## Data for this exercise
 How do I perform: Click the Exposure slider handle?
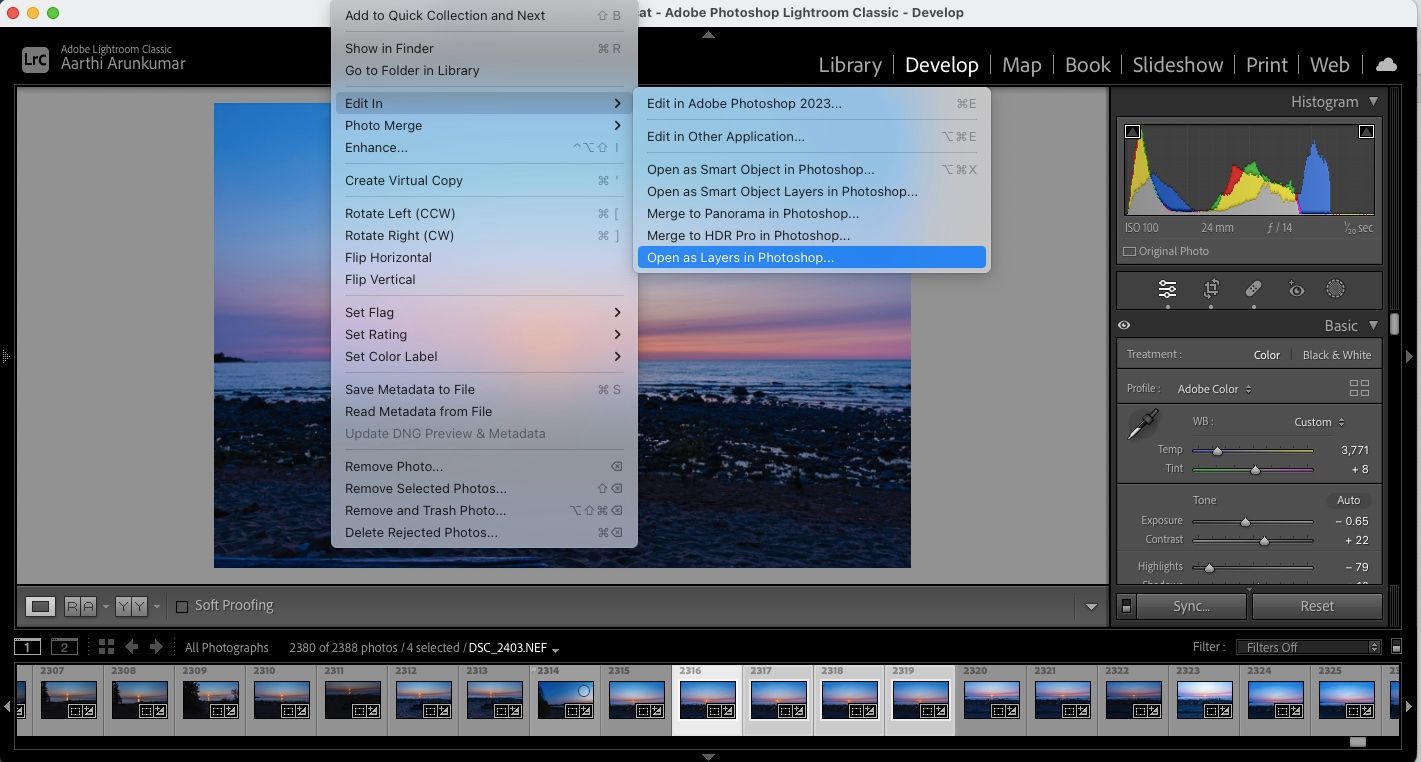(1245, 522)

* * *

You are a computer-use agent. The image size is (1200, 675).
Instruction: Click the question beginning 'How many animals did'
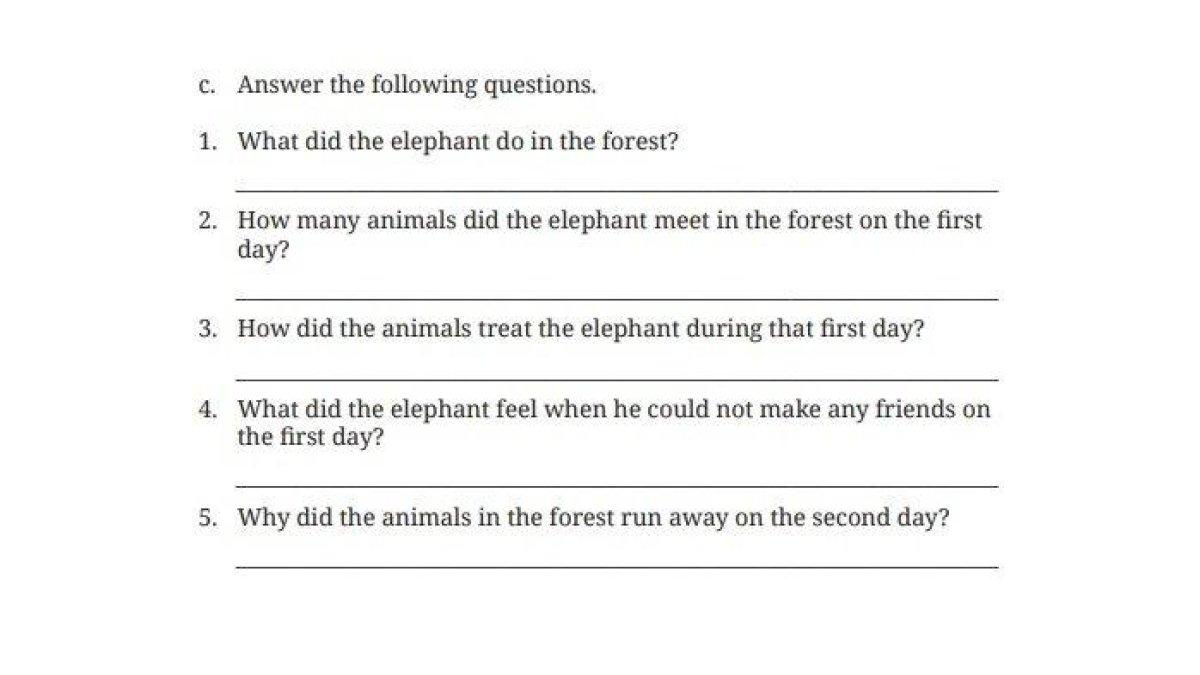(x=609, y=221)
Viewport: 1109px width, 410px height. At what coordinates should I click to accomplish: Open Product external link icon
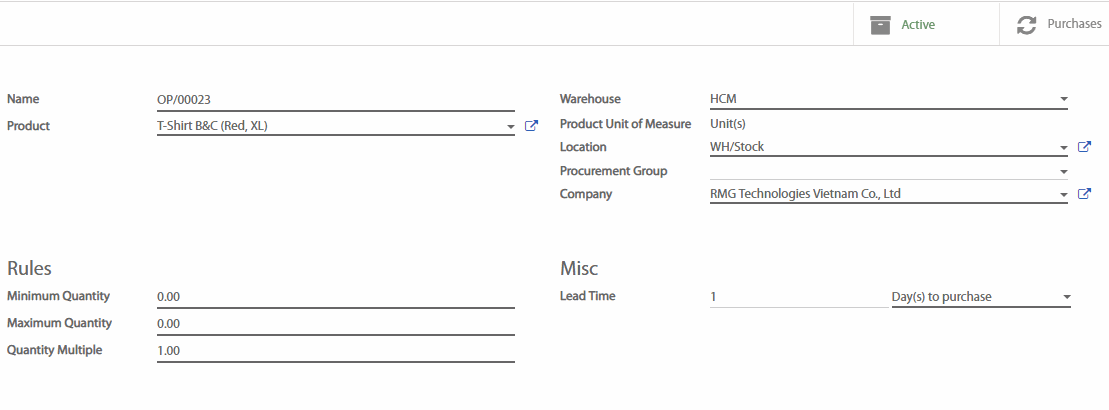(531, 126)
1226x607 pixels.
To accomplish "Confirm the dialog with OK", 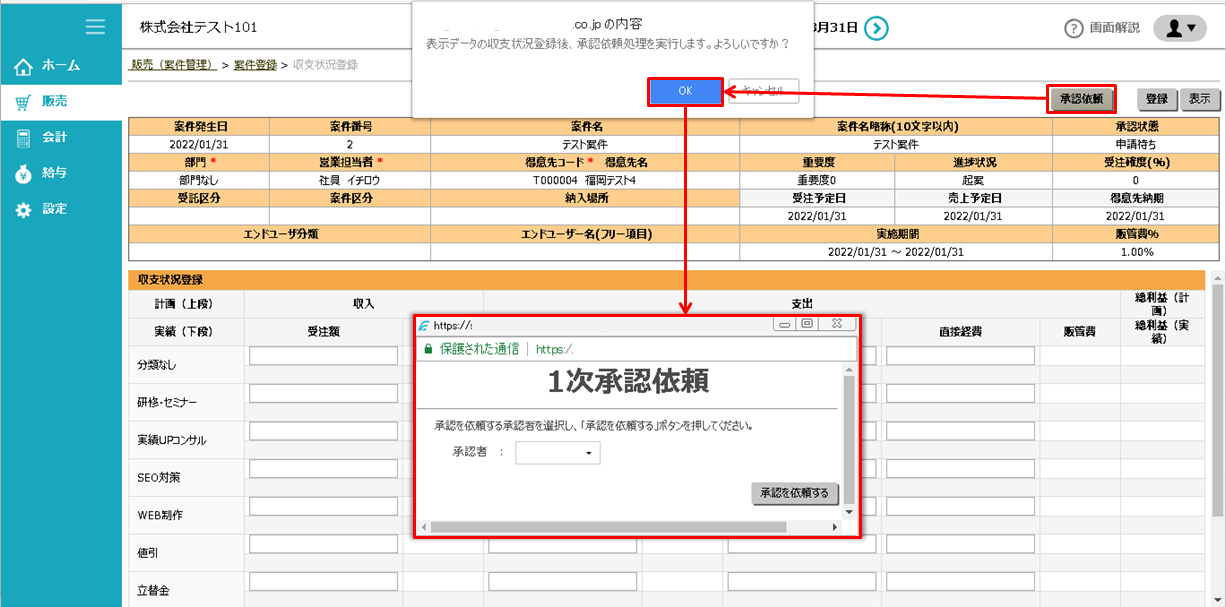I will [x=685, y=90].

## Your goal
Reproduce the material above, requests included, from the line containing "How do I perform: Click" through the line containing "(1245, 522)". Increase every coordinate in the answers by 87 and omit the pictures.

## Expected answer
 How do I perform: Click the Exposure slider handle?
(1332, 609)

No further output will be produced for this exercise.